> Record excerpts:
** START **

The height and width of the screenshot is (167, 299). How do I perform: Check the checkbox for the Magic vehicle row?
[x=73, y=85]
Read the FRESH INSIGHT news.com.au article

** END **
** START **

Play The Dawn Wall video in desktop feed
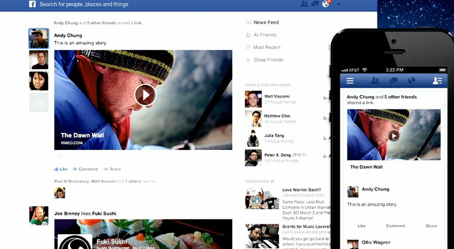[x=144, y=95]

** END **
** START **

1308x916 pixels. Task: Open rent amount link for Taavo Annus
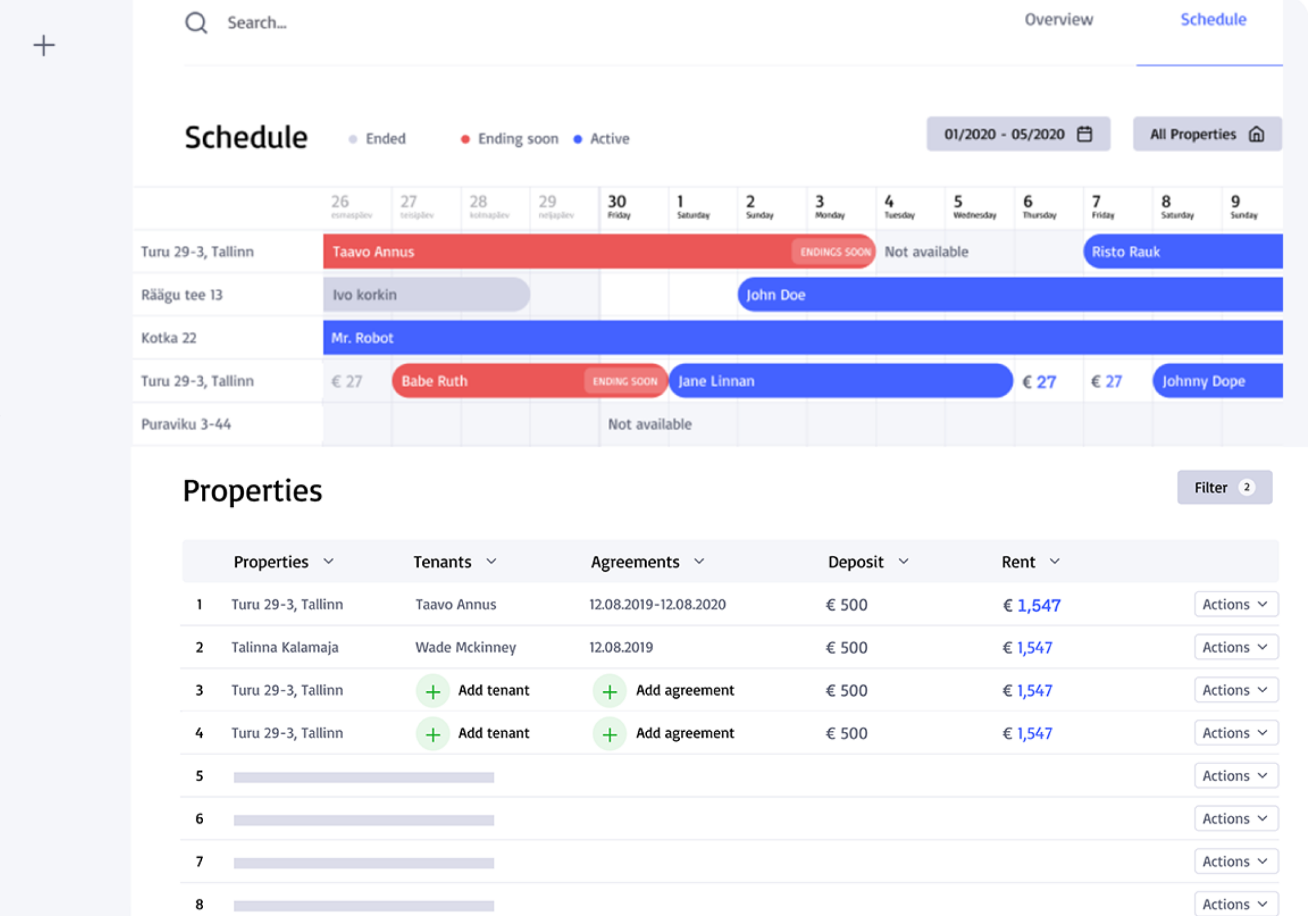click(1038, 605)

** END **

> Exercise: Express the data from the line with "1308x916 pixels. Task: Open" up to and including the line with "click(1038, 605)" as a two-column CSV with the columns text and answer. Each text and its answer form one row, every field is quoted, line breaks become spaces, and the pictures are omitted.

> Final result:
text,answer
"1308x916 pixels. Task: Open rent amount link for Taavo Annus","click(1038, 605)"